Before Minnie could say anything else, he lifted his finger and pressed it lightly to her lips. She took a deep, nervous breath.
“Now. You’ve put your cards on the table. Now it’s time for me to show you mine,” he told her with a tight, uncomfortable grimace.
Chapter Twenty-six
2019
Stella’s head swum, more so than she had intended to let it.
In the dingy, dark space of Neil’s caravan, she sat slumped in one corner of the saggy couch; her pupils fixed tightly on the throbbing vibrations of a single speaker that stood pathetically by itself on the bitty, crumb-covered carpet.
She just couldn’t help it.
She loved to be stoned.
Once she started smoking, she didn’t stop until nothing seemed to matter anymore, and the world just became one big fluffy haze of cotton wool forming a halo around her head. She smiled at nothing in particular.
“You okay, princess?”
At the sound of Neil’s voice, she lazily let her pupils drift diagonally upwards until the freckly-faced young man with the shit haircut and cheap-looking gold chain came into view.
Like a cat, she purred leisurely and let out a long, low sigh before slinking onto her side to face him. Batting her eyelashes, she stared up at him, referring back to the many hours of practise she had had in various hotel bathroom mirrors.

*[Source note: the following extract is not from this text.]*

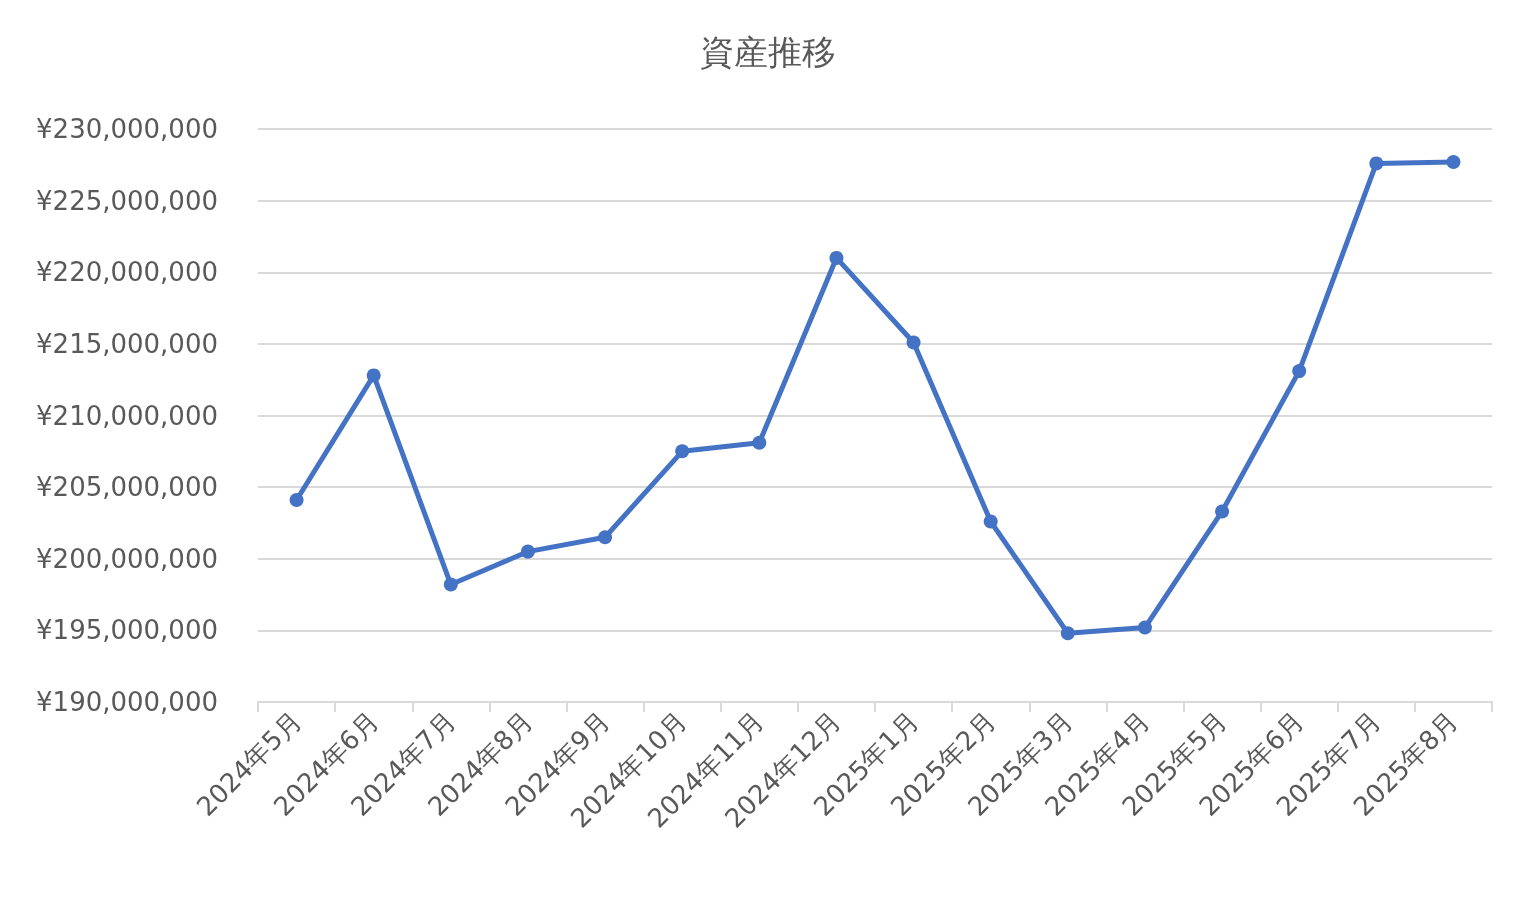 Image resolution: width=1536 pixels, height=904 pixels. What do you see at coordinates (127, 558) in the screenshot?
I see `y-tick-label: ¥200,000,000` at bounding box center [127, 558].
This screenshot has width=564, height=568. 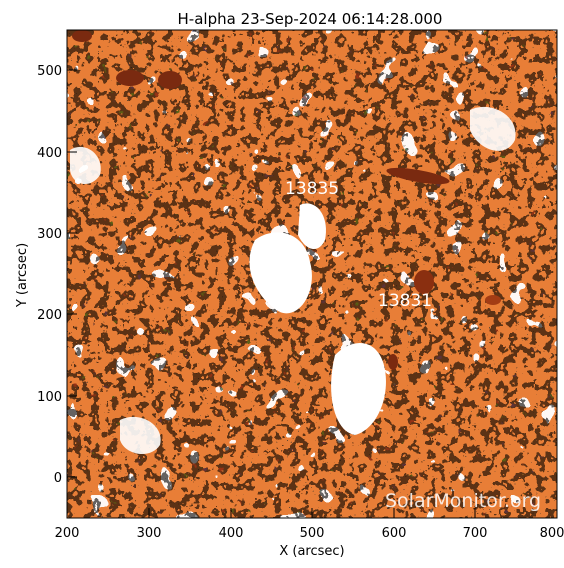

“More than okay,” she confirmed with a suggestive smile. “But…” she continued, forcing herself closer to him, “maybe I’d feel better if we had a bit more privacy.” Without moving, she gestured to the group of other boys congregated in the smoky, haze-filled caravan and traced a slender finger over his knee.
And just like that, with one gruff turn of the head and a stern bark, the other young men grumbled and groused as they reluctantly got up and bumbled out of the murky motor home. Stella smiled. Their instant compliance was a sure-fire sign that her gut instincts had been correct. Neil was the ringleader. The brains of the operation. And, most importantly, the one sitting on the goods and the cash.